After the end of the First Zhili–Fengtian War, the situation became increasingly sinister. On 3 June 1922, Ye Ju declared martial law in Guangzhou. Wu Peifu and Chen Jiongming used Li Yuanhong's reinstatement as an excuse to say that the purpose of protecting the constitution had been achieved, and they demanded that Sun Yat-sen and Xu Shichang step down at the same time. Since Sun Yat-sen once issued a political declaration during a war to defend the law, he promised that if the Beiyang veteran Xu Shichang and his Beiyang government step down and disband, he will also step down. Cai Yuanpei, Hu Shi, Gao Yihan and more than two hundred celebrities from all walks of life who supported the inter-provincial autonomy jointly called Sun Yat-sen and the Guangzhou Extraordinary Congress to fulfill his promise. At the same time, Wu Peifu also separately invited Sun Yat-sen, Wu Tingfang, Li Liejun and others to go north to reconnect with the country and create an atmosphere of "national unity."

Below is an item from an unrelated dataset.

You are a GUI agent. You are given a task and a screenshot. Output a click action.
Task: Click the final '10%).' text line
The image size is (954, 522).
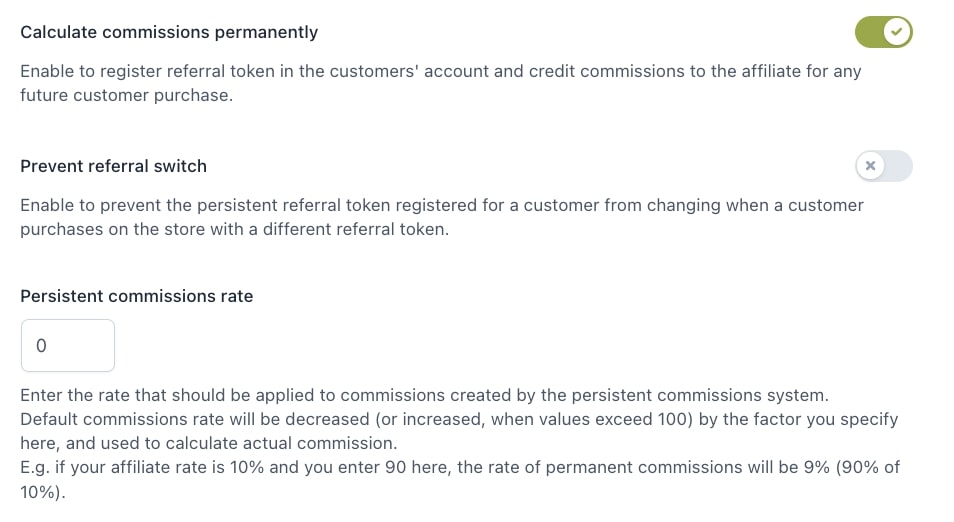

Chen Jiongming took the final step on 13 June 1922, convening a meeting with Ye Ju and others in Shilong to discuss the military deployment of the rebellion. In the middle of the night on 15 June, senior generals of the Guangdong Army convened a meeting and decided to launch a military operation to remove Sun from power. On the same day, Ye Ju mobilized troops in Baiyun Mountain to prepare for bombardment of the Guanyin Mountain Presidential Palace and Yuexiu Tower. On 16 June, the Cantonese military first called and notified the bombardment of the Guanyin Mountain Presidential Palace. Sun Yat-sen left on the Yongfeng ship under the escorts of Jiang Zhongzheng and Chen Ce, and retired from Guangdong in early August to Shanghai, where Lu Yongxiang held influence. The government of the Republic of China in Guangzhou collapsed. The second constitutional protection movement failed.

After the June 16 Incident, Sun Yat-sen continued to serve as the extraordinary president.

On 19 January 1923, Sun Yat-sen handed over power to Hu Hanmin, Li Liejun, Wei Bangping, Xu Chongzhi, and Zou Lu to collectively take full powers as president. On 21 February, Sun Yat-sen arrived in Guangzhou again and set up the Army and Navy Marshal stronghold.